→ Task statement
Where a line of the records contains the word "agent", show that line.

Stored records
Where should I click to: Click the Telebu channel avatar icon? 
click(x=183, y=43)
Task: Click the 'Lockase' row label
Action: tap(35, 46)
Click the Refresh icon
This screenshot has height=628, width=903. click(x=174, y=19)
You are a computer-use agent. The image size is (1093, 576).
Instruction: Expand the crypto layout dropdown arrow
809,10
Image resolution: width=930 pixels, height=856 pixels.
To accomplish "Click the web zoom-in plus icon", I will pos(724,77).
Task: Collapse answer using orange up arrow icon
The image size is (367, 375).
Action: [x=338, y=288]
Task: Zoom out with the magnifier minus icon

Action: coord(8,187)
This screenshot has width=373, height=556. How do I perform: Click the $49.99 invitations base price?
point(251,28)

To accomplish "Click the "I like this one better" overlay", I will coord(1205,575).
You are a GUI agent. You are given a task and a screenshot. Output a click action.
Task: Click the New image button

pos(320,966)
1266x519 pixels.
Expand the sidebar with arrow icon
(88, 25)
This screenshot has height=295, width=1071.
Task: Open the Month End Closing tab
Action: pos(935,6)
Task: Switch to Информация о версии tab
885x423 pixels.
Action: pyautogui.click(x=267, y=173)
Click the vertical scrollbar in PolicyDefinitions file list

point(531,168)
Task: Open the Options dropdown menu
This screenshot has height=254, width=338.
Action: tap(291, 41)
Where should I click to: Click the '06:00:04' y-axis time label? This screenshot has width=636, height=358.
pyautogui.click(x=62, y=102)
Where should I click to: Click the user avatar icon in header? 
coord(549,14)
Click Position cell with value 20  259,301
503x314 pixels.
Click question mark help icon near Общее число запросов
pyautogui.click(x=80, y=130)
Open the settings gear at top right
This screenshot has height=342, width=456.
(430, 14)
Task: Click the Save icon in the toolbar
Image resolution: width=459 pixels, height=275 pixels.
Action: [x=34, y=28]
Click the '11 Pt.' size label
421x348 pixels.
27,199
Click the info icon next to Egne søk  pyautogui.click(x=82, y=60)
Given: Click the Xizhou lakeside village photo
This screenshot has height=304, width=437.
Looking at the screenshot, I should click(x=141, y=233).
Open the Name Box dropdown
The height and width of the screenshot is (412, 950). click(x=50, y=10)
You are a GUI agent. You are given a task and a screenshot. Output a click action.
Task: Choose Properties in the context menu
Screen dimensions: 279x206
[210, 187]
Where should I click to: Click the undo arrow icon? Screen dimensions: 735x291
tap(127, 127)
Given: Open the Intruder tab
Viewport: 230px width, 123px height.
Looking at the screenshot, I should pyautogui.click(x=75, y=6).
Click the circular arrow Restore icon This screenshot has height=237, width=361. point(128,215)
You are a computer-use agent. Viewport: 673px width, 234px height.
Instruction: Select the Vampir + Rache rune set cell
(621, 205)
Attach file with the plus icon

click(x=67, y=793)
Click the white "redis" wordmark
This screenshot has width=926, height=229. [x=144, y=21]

→ Exercise result
You are a computer-use agent. The image size is (1093, 576).
You are a GUI agent. You are given a task and a screenshot. Output a click action.
You are a GUI agent. You are given a task and a screenshot. Output a click action.
You are a computer-use agent. Viewport: 673px width, 234px height.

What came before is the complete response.